Although this library's license could allow for shims that hook up into proprietary blobs to add driver support for some unsupported devices, the intent of the original authors, and of current maintainers of the library, was for this license to allow integration into proprietary stacks, not integration of proprietary code in the library.
As such, no code to integrate proprietary drivers will be accepted in libfprint upstream. Proprietary drivers would make it impossible to debug problems in libfprint, as we wouldn't know what the proprietary driver does behind the library's back. The closed source nature of drivers is usually used to hide parts of the hardware setup, such as encryption keys, or protocols, in order to protect the hardware's integrity.
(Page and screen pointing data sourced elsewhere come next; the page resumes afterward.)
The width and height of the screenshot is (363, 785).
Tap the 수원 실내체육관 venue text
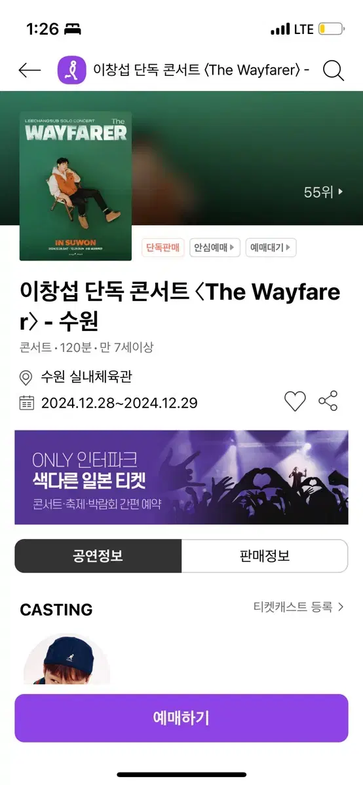coord(86,377)
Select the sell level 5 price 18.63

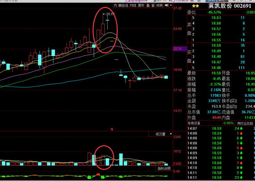tap(216, 17)
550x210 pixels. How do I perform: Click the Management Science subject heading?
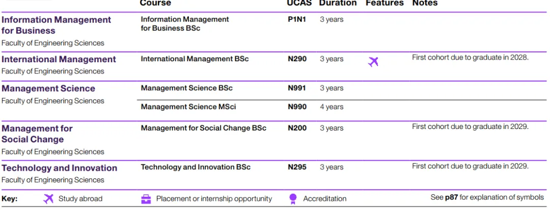pyautogui.click(x=48, y=88)
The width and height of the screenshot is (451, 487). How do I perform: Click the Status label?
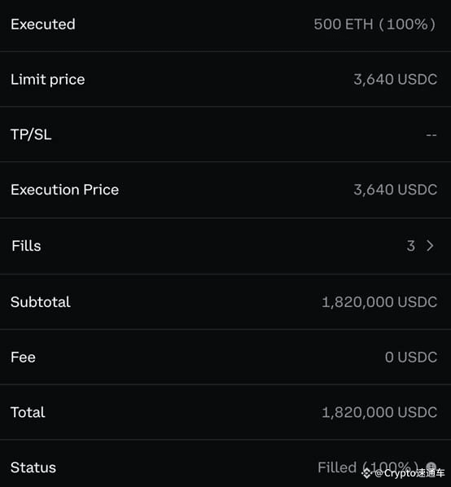(33, 467)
Unfortunately, this is only security through obscurity.
We however encourage potential contributors to take advantage of libfprint's source availability to create such shims to make it easier to reverse-engineer proprietary drivers in order to create new free software drivers, to the extent permitted by local laws.
Like any decent library, this one is designed to provide a stable and documented API to its users: applications. Clear distinction is made between data available internally in the library, and data/functions available to the applications.
This library is confused a little by the fact that there is another 'interface' at hand: the internal interface provided to drivers. So, we effectively end up with 2 APIs:
Non-static functions which are intended for internal use only are prepended with the "fpi_" prefix.
All additions of public API functions must be accompanied with gtk-doc comments.
All changes which potentially change the behaviour of the public API must be reflected by updating the appropriate gtk-doc comments.
Patches should be sent as merge requests to the gitlab page: https://gitlab.freedesktop.org/libfprint/libfprint/merge_requests
Drivers are not usually written by libfprint developers, but when they are, we require:
- 3 stand-alone devices. Not in a laptop or another embedded device, as space is scarce, unless the device has special integration with that hardware.
- specifications of the protocol.
If you are an end-user, you can file a feature request with the "Driver Request" tag on libfprint's issue page, or subscribe to an existing feature request there.
If you are an enterprising hacker, please file a new merge request with the driver patches integrated.